Fish eat all plant and animals materials, and the products of decay, but are primarily opportunistic carnivores. Most fish are euryphagous, but some are stenophagous. Few are monophagous. Food may be evasive or non-evasive.

Food is patchy in space and time. In time, there is natural periodicity on diurnal, monthly and seasonal cycles of temperature, light, tides, water availability, etc. In space, food abundance varies in horizontal and vertical (depth) dimensions. Patches are common; macrophyte patches, reefs, upwellings, etc. The photic zone where primary production occurs is a vertical patch.

The Foraging Cycle

Search

Locomotor form and function

Different locomotor patterns are used by fish feeding on food types, characterized in terms of their evasiveness and distribution (patchiness). Searching is the major problem on widely distributed food, with forms tending towards thunniform. Special behaviors are needed to capture elusive food. Capture specializations occur with locally abundant food, culminating in suction feeding replacing translocation. Specialists locomotor forms under-exploit smaller abundant items, which are taken by small generalist swimmers.

Stalk

Fish usually strike from close to their prey, a few millimeters for larvae, and a few centimeters for musky. Fish must either wait for prey to approach to closely or stalk prey.

Body shape affects stalk and strike success. Round-bodied shapes have higher thresholds (prey respond later) compared to fish with elliptical shapes and pointed apices.

Strike

Optimal Strike Tactics.

When at the limit of the approach distance after a stalk, or prey strays too near an ambushing predator, the predator fish strikes. Optimal strike tactics can be deduced from principles of Differential Interception Games.
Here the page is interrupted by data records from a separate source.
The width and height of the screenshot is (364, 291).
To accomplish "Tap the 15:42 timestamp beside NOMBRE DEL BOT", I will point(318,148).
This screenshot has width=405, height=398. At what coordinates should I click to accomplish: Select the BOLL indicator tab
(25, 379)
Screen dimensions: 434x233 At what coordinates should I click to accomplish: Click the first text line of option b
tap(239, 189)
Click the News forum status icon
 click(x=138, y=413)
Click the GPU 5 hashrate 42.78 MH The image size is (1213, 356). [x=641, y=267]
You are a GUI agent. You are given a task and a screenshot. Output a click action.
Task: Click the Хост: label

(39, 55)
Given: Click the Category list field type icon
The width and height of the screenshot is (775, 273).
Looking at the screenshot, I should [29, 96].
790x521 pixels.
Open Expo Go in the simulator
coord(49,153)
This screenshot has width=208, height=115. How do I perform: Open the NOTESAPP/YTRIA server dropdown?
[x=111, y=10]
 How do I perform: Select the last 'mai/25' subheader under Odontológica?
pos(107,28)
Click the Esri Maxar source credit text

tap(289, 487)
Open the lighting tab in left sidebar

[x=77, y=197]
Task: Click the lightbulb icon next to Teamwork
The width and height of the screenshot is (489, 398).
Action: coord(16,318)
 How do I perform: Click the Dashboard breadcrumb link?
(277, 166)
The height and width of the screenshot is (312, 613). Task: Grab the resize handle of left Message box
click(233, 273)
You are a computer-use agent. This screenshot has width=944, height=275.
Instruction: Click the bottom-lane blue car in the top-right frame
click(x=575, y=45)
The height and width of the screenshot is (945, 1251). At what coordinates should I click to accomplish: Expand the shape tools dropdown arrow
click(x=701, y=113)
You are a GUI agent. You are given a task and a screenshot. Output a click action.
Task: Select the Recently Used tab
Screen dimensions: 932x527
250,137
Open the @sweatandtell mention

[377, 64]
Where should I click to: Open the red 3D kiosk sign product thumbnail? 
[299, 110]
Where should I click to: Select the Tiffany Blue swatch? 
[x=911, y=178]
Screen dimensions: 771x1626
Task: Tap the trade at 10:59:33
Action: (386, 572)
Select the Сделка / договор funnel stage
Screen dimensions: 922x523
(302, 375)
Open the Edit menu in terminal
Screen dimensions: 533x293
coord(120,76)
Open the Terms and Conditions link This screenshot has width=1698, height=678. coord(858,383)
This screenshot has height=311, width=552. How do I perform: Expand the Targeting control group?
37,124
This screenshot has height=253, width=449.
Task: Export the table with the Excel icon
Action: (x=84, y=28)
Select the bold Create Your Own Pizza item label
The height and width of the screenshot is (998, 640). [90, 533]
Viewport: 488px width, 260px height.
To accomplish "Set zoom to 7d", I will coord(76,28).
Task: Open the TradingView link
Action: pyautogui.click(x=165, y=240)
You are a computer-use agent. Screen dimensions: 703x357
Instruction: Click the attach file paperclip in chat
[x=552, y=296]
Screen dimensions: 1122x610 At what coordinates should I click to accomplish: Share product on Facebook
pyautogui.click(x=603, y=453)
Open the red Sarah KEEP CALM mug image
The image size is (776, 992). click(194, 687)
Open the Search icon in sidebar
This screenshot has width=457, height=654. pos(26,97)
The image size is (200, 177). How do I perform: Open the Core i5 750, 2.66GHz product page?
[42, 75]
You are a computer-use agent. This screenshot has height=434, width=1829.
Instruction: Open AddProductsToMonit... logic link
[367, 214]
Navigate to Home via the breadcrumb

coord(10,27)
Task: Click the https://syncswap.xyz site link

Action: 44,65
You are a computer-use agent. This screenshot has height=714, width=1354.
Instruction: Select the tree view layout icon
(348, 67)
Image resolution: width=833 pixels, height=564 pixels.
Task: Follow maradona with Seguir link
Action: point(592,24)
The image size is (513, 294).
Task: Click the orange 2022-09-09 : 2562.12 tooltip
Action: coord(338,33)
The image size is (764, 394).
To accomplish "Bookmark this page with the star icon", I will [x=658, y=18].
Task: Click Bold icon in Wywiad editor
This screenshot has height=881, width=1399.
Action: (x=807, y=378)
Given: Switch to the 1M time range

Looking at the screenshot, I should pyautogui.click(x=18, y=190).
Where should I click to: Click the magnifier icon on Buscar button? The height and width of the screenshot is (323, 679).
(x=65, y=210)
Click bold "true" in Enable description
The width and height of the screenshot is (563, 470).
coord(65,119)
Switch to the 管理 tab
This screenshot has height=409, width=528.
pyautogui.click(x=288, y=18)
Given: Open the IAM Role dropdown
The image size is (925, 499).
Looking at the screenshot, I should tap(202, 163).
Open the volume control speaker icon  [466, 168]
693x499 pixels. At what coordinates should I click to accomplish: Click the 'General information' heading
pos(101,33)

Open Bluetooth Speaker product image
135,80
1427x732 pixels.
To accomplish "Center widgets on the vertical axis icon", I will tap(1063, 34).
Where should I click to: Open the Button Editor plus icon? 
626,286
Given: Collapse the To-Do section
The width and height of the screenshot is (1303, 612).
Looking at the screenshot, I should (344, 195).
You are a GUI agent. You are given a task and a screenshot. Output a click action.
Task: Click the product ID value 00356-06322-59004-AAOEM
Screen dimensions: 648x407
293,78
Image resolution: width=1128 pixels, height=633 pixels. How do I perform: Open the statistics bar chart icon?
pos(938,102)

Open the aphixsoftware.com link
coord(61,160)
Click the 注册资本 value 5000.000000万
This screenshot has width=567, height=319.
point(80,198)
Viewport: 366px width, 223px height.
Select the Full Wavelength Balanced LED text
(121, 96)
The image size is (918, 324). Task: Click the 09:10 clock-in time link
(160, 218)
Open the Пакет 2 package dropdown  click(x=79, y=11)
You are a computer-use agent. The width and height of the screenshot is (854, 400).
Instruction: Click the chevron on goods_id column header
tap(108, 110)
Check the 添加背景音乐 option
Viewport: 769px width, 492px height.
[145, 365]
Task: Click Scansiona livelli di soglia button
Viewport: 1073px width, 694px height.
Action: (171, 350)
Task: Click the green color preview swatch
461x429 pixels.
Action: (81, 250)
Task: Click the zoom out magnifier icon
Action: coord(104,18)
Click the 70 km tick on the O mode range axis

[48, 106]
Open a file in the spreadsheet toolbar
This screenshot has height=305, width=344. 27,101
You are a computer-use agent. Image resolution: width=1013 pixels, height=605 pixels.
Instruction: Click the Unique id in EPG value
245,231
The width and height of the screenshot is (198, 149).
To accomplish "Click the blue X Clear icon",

Therefore, the predator should:

Chases.

Fish seek to strike before prey can adequately react, but this tends to reduce the ability to react to prey maneuvers. Therefore chases are not common.

Prey Defenses

Misdirection Cues

Prey often disguise cues to the center of mass strike target and/or provide misdirection cues of false eyes and various color patterns.

Large Body Depth

Large body depth is an effective deterrent against gape-limited predators.

Spines

Schooling

The presence of conspecifics has a variety of prey-deterrent functions, confusing and deterring a predator, diluting the attack and providing group vigilance.

Attack threat is diluted by numbers.

Behavior

Move to keep the minimum approach distance of the predator as large as possible (fountain effect). Delay the startle response as long as possible as the bite offers a window for escape. During a chase, potentially slower prey can escape by turning with a smaller radius to enter the larger turning circle of the faster predator.

Food Capture

The earliest capture mechanism is ram feeding. Ventral and dorsal coupling to the hypaxial and epaxial myotomal muscle open the mouth. More recent elasmobranchs have the upper jaw connected to neurocranium via the hyomandibular. This increases mobility and allows a large gape and limited jaw protrusion. Among actinopterygians, the occurrence of the coronoid process, larger adductor muscles for the mandible, and freeing the maxilla (from chondrostean to holostean levels) increased torque around the jaw articulation. Starting with the Halecostomes, modifications occur in the head musculo-skeletal complex facilitating suction feeding, and later jaw protrusion.

Food Treatment

Teeth and Trituration

Fish carry teeth on virtually every mouth and pharyngeal bone, including the gill rakers. The gill rakers protect the delicate gills, but also play a role in food treatment. Teeth architecture varies and there is some correlation with preferred diet.

Digestive tract

The esophagus and stomach are often very distensible, as necessary when food is rarely broken into small pieces. The stomach may be associated with a gizzard. Cecae are often present to extend the time for digestion of plant material. The intestine varies in length according to diet. As a rule of thumb, the ratio body length/gut length is >3 in herbivores, 1 to 3 in omnivores, and <1 in carnivores.

Digestion and Assimilation

Titers of various enzymes correlates with dominant diet items. Absorption efficiency (important in aquaculture) varies with diet. Similarly transporters vary among fish according to diet, with ontogenetic changes apparently being genetically determined. Animals that change diet normally during ontogeny often show ontogenetic changes in transporter activity.